Me dragging on about my students and food is just a diversion. I am avoiding talking about the not so amazing part of Nationals. How I shot. Well….. it wasn’t terrible. Every event had it’s ups and downs. I had moments of brilliance, moments of feeling like a complete failure, and moments of wanting to quit. Yup, quit. I admit it, I actually let the little temper tantrum throwing 5 year old Natalia take over and say “ I suck at this game, I should just quit.” Whenever I am not performing as well as I would like the negative thoughts can flow like corn on opening day. Thank God the feeling only lasts a few moments.
Here’s what I walked away with. What if I never got that feeling again because I stopped caring about hitting or missing and just remembered to have fun? What if I went back to that feeling of just being grateful to hold my shotgun and shoot at clay targets in the middle of a “work day” without having to ask anyone for permission? At the end of the day it is just a game. It means nothing about who I am as a person, other than I love to do it. Do I enjoy shooting well and even getting first place? Sure. But maybe not as much as I thought. How do I know this? I got a package in the mail today. It was from the amazing Glynn Mosely at the National Shooting Complex. It was medal for C Class 2nd, in the Ladies Open. I honestly had no idea I had won anything.
As I sit here thinking about the facets of my life just from today I am forced to be grateful once again. Today I designed three new labels for my skincare products which are currently going through a rebrand from Luxe Beauty to Esthetician Skin. I did three facials and organized my new mobile salon supplies to take to Dallas next week. I washed my hair… ( its a whole thing)
Rather than be stressed that I have to finish actually drying my hair for my birthday lunch tomorrow, or putting away laundry so I can clear the bed off to actually sleep on it, I am here. Writing my feelings instead of eating them. Fully prepared to give myself grace and mercy for whatever I did or didn’t do.
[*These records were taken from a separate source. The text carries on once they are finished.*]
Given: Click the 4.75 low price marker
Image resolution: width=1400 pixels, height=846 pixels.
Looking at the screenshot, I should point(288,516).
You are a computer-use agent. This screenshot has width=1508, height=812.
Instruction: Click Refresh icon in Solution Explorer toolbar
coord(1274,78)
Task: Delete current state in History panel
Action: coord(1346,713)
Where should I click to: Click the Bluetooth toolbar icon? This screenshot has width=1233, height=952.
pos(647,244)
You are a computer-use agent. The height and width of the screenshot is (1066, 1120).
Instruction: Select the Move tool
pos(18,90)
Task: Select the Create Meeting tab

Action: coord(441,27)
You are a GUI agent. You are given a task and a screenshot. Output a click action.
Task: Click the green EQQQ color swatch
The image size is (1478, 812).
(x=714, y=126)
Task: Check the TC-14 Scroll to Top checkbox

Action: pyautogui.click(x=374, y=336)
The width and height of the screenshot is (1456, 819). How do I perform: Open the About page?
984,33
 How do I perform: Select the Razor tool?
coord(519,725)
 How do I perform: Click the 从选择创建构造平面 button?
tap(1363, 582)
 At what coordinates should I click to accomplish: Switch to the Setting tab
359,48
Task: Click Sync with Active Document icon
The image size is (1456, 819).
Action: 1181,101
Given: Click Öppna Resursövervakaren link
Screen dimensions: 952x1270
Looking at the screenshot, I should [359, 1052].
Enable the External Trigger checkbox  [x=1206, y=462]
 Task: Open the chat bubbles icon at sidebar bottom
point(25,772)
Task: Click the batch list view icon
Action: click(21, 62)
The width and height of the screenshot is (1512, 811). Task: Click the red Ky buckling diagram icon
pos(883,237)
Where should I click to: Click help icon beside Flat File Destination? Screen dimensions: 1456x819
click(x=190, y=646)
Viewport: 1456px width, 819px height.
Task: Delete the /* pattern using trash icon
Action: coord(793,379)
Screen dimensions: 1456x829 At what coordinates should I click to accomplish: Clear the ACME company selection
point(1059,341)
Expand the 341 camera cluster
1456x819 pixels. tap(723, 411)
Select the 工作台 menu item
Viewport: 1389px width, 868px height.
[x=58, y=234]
I meant to blog about each one of these major events but I just wanted to enjoy being in the moment. I wanted to clean my office but I really want to do literally anything else. I just want to connect with people. I pray that through this blog I do connect with people in a way that social media just can't.
Here's what I learned this month. Take life one day at a time. Nothing is guaranteed. Enjoy everything you have because you might not have it one day. When life throws you a wrench, turn it.
I will be writing more in depth about some of the experiences of this last month because they are worth mentioning. I learned a lot and I want to share. Because sharing is caring.
I am a mother, an esthetician, a competitive sporting clays shooter, a shooting instructor, a writer, and above all a child of God with lots of life experience to share. I love living life in the most authentic way, being grateful for the good and the bad.